§ **提示文**
◆ ◆ ◆ ◆ ◆ ◆ ◆

毎日新聞社――シリーズ日本の大自然(国立公園全28冊+1)
「日本の大自然・8・白山国立公園」
1993.10――入稿原稿


■国立公園物語…白山

●研究者たちの白山

 名古屋・岐阜方面から清流・長良川をさかのぼっていくと「美濃の白山」に至ります。これが白山への南からのアプローチということになります。
 西からでは、福井平野から九頭竜川をさかのぼると「越前の白山」となり、北からだと金沢平野から手取川をさかのぼって「加賀の白山」。おおよそこの3つのアプローチが古くから白山信仰の道であったようです。
 ついでに触れておくと、白山を源流とする主要な川はもう1本あって、富山湾に注ぐ庄川が白山東面の流れを集めて北に下っています。
 この白山は、日本に数ある山のなかでも特異な山であるようです。金沢の北国新聞社が30年を経て刊行した2冊の学術報告書を合わせ読むことによって、そのことがわかります。
 最初は1962年(昭和37) 発行の『白山』で「北国新聞社白山総合学術調査団」の企画・編集となっています。あとがきにこうあります。

◆ ◆ ◆ ◆ ◆ ◆ ◆

§ **提供資料**
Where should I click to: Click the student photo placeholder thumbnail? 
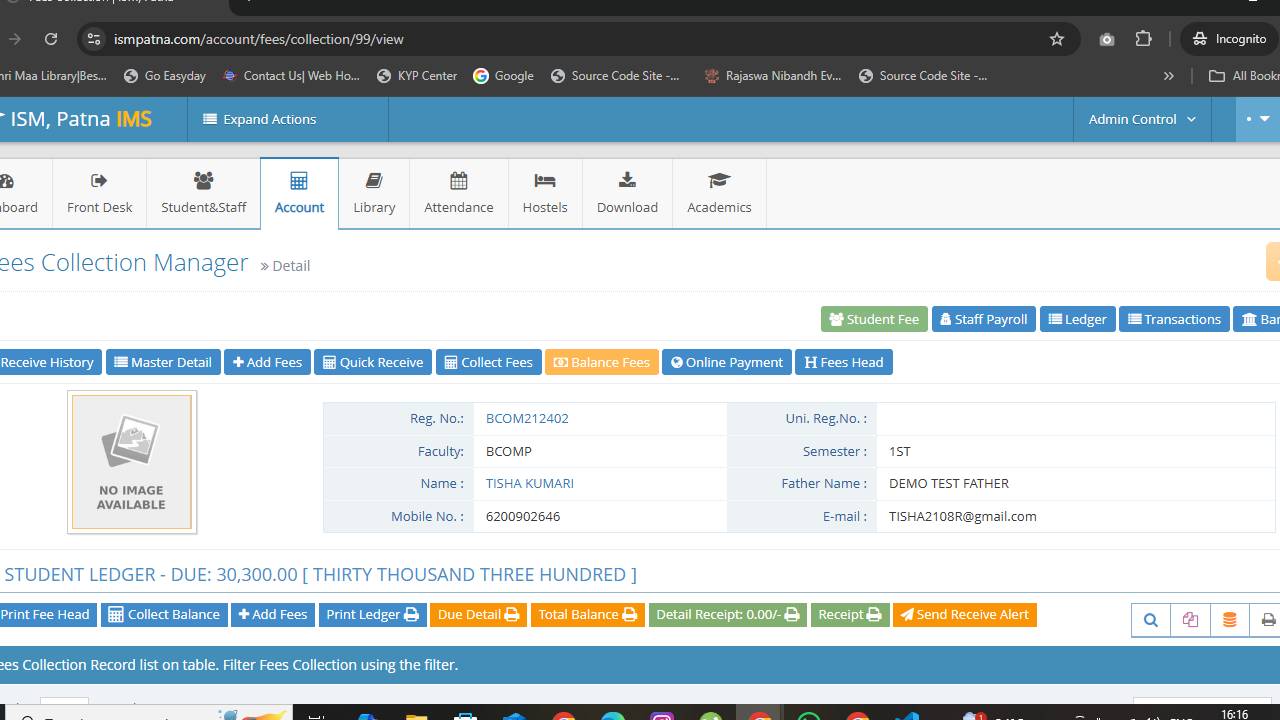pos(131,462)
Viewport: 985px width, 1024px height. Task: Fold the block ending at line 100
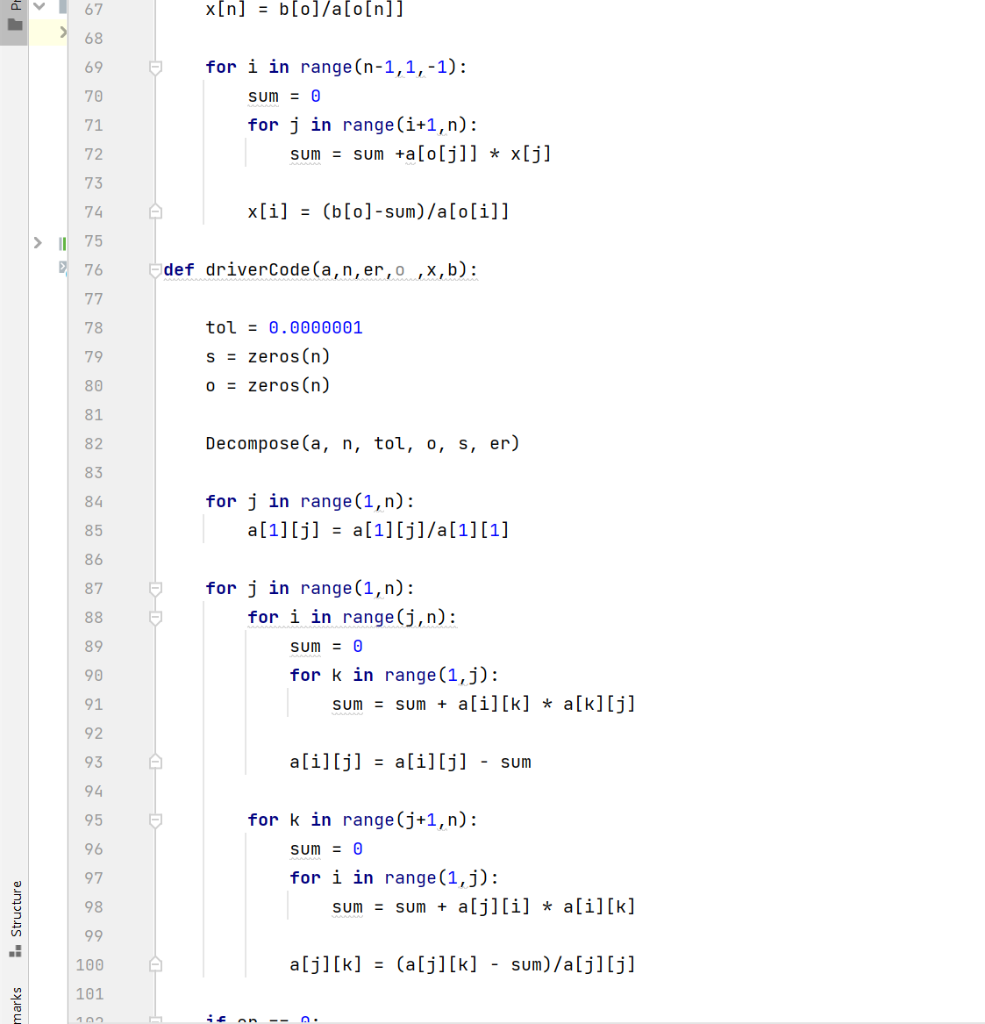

◆ ◆ ◆ ◆ ◆ ◆ ◆

§ **課題一覧**
**A.** 白山についての文章で、白山東面の流れを集めて富山湾に注ぐとされている川は何か。
**B.** 白山についての文章を、最後の文に続けて書き継ぐこと。
データは参照しなくてよい。

§ **記述解答**
**A.** 庄川。

**B.**
 ――わたしたちが、白山に取り組もうとひそかに心をきめたのは昭和34年(1959) のことである。昭和31年(1956) に白山が国定公園に指定され、さらに国立公園昇格運動が進むにつれて、多くの人たちが白山への関心をあらためて呼び起し、隣県富山県の立山(北アルプス) 開発の急テンポな進みにも刺激されて、白山の開発はどうあるべきか?と北国新聞紙上にも活発な白山開発論争をまき起した。――
 ――ところで、わたしたちが、こうした論争のなかにあって白山をかえりみたとき、古来からの名山でありながら、その自然、人文のすべてにわたって、空白の部分がたくさん残されているのに改めて気づいた。各分野が関連性なく、それぞれに調査され、発表され、しかもそれらの資料の数少ないまとめは、わずかの専門家の書庫に埋もれてしまっていた。
 白山のあすのために、わたしたちはこの過去の資料をとり出し、さらに各分野の専門家の有機的な協力体制のもとに、最近急速にすすんだ近代的な学術体系から再検討、これに実地の調査を加えて、今日の白山を集大成、あすへの道の灯のひとつに提供し得れば……と心にきめたものである。――
 かくして、大規模な学術調査団を結成したのです。
 ――調査団は36年(1961) 4月、春の白山の積雪、気象調査から現地調査の行動に入った。いらい9月末まで、総計13班の調査班が、それぞれのテーマをたずさえて、白山山頂を、山ろくを精力的に歩き回わり、新資料を発掘し、既存資料を検討しなおした。――
 これらの調査は、夕刊での連載が100回を越えるシリーズ「わが白山」に結実したといいます。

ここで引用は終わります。